RECORDS SUPPLIED »
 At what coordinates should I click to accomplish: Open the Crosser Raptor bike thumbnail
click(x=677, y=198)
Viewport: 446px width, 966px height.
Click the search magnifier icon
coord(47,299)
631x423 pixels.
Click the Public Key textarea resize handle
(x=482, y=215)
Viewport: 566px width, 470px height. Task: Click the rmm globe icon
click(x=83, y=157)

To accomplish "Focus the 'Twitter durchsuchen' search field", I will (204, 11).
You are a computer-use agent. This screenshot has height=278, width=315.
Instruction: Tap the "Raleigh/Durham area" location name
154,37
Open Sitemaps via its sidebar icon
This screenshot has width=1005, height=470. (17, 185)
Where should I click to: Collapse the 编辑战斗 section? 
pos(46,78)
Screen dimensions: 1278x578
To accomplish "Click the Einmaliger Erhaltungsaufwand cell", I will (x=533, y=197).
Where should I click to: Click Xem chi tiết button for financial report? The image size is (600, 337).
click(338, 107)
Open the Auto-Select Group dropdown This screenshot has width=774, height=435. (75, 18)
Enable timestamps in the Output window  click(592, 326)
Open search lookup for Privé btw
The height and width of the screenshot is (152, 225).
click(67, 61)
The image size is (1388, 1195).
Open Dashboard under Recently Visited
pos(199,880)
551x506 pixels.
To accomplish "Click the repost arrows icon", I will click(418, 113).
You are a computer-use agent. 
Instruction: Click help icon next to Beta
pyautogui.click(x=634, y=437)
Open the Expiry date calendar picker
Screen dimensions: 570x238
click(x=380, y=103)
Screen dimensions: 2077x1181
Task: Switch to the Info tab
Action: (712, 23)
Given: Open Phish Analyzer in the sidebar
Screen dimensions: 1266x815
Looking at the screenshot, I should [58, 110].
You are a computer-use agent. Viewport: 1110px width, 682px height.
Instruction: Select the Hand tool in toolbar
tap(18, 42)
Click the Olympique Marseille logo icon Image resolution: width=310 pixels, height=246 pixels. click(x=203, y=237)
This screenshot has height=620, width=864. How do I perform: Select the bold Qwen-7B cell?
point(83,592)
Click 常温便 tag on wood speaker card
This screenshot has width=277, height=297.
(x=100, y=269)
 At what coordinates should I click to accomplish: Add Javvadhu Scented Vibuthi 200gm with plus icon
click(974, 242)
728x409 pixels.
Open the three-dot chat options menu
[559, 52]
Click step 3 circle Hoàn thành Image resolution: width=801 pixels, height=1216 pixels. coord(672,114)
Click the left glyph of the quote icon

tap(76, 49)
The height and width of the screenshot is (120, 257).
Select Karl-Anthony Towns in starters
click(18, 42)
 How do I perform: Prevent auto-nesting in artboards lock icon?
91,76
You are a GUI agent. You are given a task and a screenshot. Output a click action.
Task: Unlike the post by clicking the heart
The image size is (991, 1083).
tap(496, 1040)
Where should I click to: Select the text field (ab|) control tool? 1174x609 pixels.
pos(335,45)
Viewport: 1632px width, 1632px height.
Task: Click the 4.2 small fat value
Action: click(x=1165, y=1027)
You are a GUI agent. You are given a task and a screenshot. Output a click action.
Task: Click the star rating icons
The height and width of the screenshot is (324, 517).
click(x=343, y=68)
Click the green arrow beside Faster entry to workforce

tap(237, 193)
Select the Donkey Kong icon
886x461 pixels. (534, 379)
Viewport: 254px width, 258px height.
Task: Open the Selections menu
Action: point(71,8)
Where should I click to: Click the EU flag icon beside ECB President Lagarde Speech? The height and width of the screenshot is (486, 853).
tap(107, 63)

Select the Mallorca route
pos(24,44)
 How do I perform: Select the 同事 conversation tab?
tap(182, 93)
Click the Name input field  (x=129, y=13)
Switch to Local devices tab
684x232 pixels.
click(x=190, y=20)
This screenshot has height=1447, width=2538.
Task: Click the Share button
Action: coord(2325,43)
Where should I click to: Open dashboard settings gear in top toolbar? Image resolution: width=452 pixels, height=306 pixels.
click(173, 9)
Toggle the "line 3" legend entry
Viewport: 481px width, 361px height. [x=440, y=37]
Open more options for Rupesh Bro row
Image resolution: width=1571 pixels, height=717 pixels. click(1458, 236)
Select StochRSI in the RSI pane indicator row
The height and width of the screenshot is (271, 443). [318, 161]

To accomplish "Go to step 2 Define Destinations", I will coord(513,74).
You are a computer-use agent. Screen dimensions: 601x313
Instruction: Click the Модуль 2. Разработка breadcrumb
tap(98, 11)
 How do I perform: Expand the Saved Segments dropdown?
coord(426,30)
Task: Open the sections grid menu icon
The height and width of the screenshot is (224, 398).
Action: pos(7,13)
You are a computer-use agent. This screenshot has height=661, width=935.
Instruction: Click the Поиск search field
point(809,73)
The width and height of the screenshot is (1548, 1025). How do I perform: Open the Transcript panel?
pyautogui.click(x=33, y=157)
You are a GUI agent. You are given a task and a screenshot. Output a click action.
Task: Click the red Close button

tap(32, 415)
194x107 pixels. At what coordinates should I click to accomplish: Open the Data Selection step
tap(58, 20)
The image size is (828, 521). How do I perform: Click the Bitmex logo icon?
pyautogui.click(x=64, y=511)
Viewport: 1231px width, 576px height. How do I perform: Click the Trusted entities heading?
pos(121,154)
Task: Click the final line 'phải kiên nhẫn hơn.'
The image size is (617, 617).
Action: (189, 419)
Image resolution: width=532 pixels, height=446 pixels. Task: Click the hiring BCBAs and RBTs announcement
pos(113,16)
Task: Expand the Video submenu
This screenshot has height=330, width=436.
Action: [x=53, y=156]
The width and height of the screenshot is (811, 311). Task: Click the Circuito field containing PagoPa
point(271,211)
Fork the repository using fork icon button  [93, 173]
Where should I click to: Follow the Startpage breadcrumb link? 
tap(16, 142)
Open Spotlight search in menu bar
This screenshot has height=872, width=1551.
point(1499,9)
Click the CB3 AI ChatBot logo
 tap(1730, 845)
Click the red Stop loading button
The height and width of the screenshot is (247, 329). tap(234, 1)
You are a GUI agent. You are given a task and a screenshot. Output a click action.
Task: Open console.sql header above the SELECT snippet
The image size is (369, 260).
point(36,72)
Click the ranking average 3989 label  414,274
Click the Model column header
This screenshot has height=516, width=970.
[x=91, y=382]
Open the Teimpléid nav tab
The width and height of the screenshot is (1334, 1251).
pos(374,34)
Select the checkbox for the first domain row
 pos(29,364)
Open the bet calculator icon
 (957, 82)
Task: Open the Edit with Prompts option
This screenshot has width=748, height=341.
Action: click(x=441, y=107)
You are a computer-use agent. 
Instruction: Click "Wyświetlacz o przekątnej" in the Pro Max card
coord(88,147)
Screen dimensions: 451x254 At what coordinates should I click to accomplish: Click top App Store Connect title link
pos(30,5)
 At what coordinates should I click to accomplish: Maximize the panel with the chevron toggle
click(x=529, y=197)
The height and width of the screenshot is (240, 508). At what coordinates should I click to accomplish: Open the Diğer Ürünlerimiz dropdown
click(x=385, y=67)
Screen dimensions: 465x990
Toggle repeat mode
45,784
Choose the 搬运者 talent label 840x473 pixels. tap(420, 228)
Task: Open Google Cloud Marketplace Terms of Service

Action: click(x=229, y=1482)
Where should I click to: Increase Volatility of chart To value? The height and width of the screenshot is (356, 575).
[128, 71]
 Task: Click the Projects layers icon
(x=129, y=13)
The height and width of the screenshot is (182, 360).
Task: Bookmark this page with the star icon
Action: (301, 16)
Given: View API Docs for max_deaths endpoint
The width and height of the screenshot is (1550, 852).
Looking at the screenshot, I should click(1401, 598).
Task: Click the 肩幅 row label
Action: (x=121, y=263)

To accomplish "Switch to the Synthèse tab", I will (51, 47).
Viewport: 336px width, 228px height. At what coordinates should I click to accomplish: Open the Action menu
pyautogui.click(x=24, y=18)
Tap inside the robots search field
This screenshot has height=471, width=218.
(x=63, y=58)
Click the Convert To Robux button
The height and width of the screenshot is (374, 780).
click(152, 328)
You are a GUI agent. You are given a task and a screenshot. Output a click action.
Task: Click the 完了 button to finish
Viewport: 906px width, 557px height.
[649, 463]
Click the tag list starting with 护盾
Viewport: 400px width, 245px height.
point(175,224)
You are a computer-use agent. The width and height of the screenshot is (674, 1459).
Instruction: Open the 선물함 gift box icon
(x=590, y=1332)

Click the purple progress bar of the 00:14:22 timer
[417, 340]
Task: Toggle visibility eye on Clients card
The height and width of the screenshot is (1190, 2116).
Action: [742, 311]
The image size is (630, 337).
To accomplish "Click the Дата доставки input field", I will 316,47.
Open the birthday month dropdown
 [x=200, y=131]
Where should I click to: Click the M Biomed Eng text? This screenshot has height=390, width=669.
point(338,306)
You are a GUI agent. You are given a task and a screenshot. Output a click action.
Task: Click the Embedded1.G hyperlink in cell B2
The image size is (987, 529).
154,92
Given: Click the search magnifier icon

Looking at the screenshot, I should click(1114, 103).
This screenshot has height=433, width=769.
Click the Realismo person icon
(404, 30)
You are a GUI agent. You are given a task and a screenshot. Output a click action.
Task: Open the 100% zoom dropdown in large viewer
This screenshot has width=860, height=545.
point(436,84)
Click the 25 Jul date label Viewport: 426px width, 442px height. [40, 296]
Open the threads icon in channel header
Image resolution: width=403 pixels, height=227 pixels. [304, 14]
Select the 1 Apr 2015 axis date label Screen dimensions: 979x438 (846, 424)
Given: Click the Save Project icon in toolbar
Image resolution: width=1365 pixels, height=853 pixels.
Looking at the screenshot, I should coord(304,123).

WHAT THIS TASK INVOLVES » Please rewrite everything from the line containing "Open the birthday month dropdown" down to the line containing "point(338,306)", replacing "dropdown" with "selector" and leaving everything else unchanged.

WORKED ANSWER »
Open the birthday month selector
 [x=200, y=131]
Where should I click to: Click the M Biomed Eng text? This screenshot has height=390, width=669.
point(338,306)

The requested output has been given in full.